Our main test of this machine was grinding a bevel on a stainless steel chef’s knife we’re making. Compared to a full-sized (or even a moderately small) belt grinder, this is quite underpowered. However, with a little patience, it did do the job. Push too hard and you can slow the motor down too much, so it’s a case of light pressure and taking your time. This reviewer finds slowly grinding bevels quite a peaceful experience, so is quite happy to take a little time over it. However, if you’ve got a stack of things to shape, then you might find it more annoying.
There’s a small plate that you can grind against, and an adjustable rest for holding your workpiece. However, the adjustable rest can only hold about 10 degrees either side of 90 degrees, which may be useful for putting a nice sharp corner on wood, but it’s useless for bevelling a knife. We ground our bevel free-hand, but if you were to use this grinder a lot, you may wish to build your own jig to hold your workpieces.

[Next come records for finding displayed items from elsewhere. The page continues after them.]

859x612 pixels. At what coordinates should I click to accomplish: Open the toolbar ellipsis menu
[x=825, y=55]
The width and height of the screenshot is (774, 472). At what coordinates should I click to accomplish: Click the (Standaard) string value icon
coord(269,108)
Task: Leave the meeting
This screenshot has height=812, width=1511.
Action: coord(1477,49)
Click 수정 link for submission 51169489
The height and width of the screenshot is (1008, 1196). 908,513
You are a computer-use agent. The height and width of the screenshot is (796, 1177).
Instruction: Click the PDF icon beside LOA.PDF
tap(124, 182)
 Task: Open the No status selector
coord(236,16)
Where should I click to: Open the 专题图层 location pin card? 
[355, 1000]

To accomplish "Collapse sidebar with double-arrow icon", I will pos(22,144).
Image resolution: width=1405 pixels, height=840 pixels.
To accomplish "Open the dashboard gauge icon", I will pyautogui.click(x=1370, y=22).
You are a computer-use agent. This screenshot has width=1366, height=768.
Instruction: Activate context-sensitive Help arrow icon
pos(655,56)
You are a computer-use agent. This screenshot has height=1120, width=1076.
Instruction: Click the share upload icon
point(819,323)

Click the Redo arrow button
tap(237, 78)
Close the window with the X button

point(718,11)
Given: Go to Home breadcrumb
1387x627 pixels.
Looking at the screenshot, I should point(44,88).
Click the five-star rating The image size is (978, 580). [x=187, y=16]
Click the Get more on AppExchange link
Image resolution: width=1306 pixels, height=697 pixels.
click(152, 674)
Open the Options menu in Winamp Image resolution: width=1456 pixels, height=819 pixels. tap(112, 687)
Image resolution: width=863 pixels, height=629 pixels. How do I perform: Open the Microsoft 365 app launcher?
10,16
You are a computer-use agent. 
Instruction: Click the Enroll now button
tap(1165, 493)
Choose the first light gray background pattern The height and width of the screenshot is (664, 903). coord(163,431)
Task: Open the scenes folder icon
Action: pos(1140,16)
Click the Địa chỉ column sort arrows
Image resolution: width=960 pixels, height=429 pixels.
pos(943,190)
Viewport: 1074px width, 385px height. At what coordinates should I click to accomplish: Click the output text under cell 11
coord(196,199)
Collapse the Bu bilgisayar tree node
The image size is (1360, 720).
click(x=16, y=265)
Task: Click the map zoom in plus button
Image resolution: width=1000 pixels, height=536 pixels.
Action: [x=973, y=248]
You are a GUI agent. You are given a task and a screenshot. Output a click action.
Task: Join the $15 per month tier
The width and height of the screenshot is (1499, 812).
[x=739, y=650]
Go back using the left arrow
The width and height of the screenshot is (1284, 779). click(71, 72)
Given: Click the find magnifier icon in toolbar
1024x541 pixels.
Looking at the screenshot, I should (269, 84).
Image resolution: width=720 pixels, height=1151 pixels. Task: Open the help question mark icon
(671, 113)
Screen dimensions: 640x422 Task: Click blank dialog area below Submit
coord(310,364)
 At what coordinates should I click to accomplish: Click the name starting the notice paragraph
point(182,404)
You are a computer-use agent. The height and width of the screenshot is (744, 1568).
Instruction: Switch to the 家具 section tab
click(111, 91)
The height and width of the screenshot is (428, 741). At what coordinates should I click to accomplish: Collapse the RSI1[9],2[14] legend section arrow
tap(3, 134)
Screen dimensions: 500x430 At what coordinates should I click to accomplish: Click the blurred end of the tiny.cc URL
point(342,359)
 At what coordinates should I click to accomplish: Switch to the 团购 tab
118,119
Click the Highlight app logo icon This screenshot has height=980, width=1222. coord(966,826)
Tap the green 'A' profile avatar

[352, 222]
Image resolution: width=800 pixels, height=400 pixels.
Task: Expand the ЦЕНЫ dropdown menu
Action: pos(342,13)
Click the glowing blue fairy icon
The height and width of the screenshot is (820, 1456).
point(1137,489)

The grinder comes with rubber feet, but it’s not really usable when just placed on a bench – it jumps around too much. We found that we had to clamp it down, but the clamps made it a little difficult to work around. A far better, and more permanent, solution would be to use the holes that the rubber feet screw into to bolt it down to either your workbench or a larger surface that you can then clamp down with ease. This would also give you space to attach a jig for holding workpieces at precise angles for bevel grinding and sharpening. This isn’t comparable to a regular bench grinder. It’s much smaller and much less powerful. That said, neither of those factors are necessarily a problem – it depends on how you want to use your machine. For sharpening tools, adding too much power can result in removing too much material and the steel becoming overheated (leading to it losing hardness). A machine such as this could – with the addition of a jig to help hold tools in position – make for a good sharpening setup. However, if you want to use it for heavy-duty grinding, or quickly shaping metal, you’ll probably be disappointed. Similarly, if you want to square-off pieces of wood, you might prefer a sander with a wider belt.
Our workshop sees only occasional metalwork, and as such, a little belt grinder like this serves a purpose that we couldn’t easily fill otherwise.